The conventional wisdom holds that cheaper compute democratizes AI. That is true as far as it goes. But the more immediate effect of a 10x inference cost reduction is that it makes already-powerful incumbents more powerful. OpenAI, Google DeepMind, Anthropic, and Meta will absorb Rubin capacity first, allowing them to serve larger models at lower cost - extending their lead over challengers who lack the capital to deploy Rubin at scale.
The deeper disruption will come at the application layer. When inference costs fall by an order of magnitude, entire categories of AI application that were previously uneconomical become viable: always-on AI agents running complex multi-step reasoning, real-time video analysis at scale, enterprise software that reasons over entire codebases rather than snippets. That is the market NVIDIA is building for - and it is a substantially larger market than the one Blackwell served.
"The faster you train AI models, the faster you can get the next frontier out to the world. This is your time to market. This is technology leadership." - Jensen Huang, CES 2026[1]
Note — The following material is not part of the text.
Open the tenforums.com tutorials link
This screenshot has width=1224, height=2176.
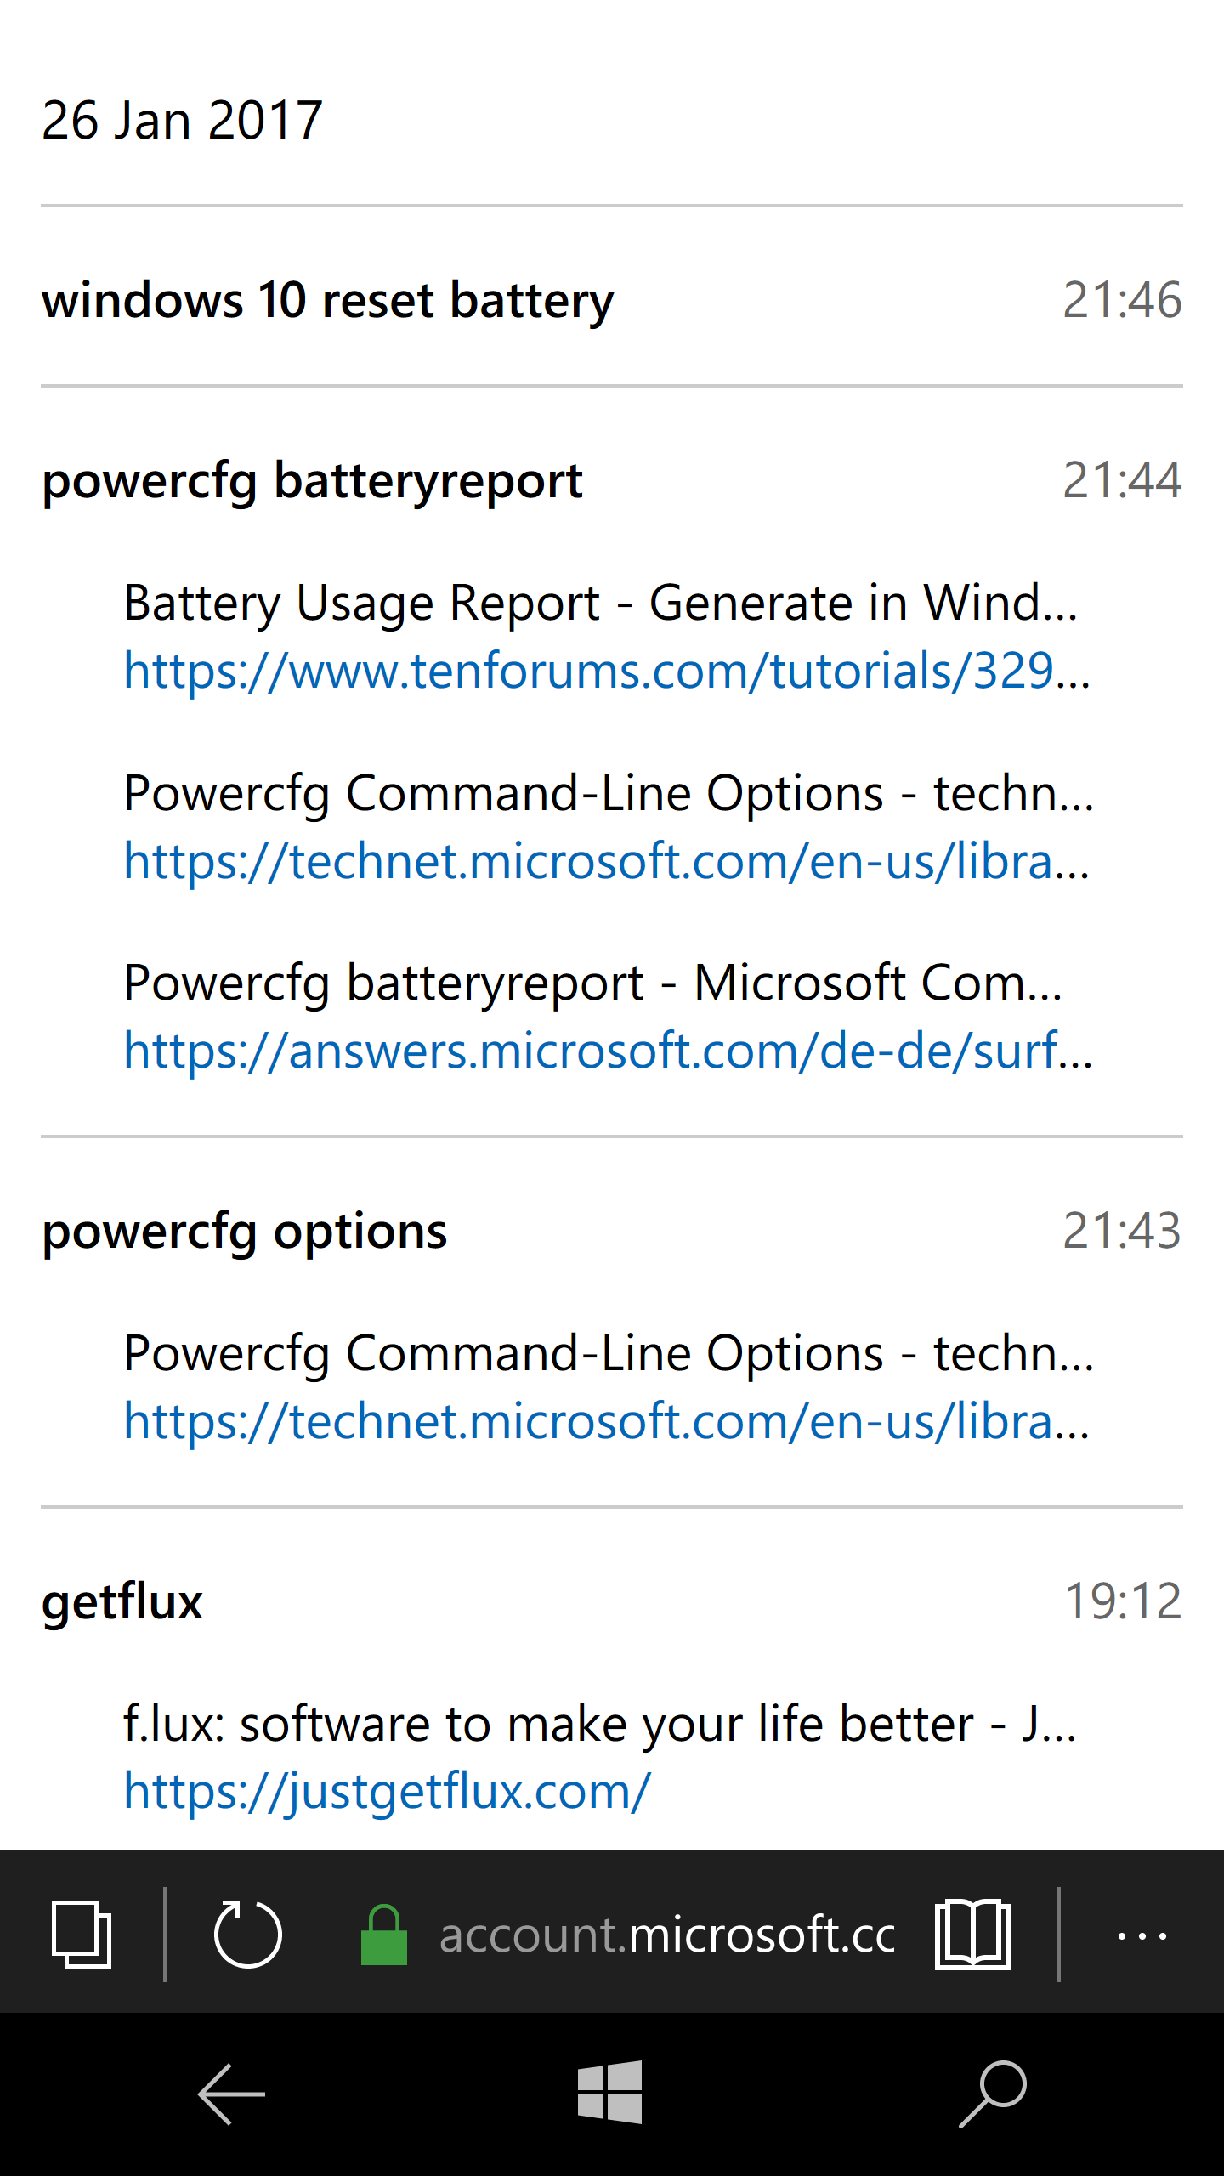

Huang's framing is characteristically bold, but the underlying argument is sound. Rubin is not a faster version of what came before. It is a platform designed for a qualitatively different scale of AI deployment. Whether that deployment fulfills its promise will depend on software, on model architecture, and on whether the organizations building on Rubin can translate raw compute into genuine capability. But the hardware case is already made. This is the most consequential AI infrastructure announcement in years, and the industry should be treating it that way.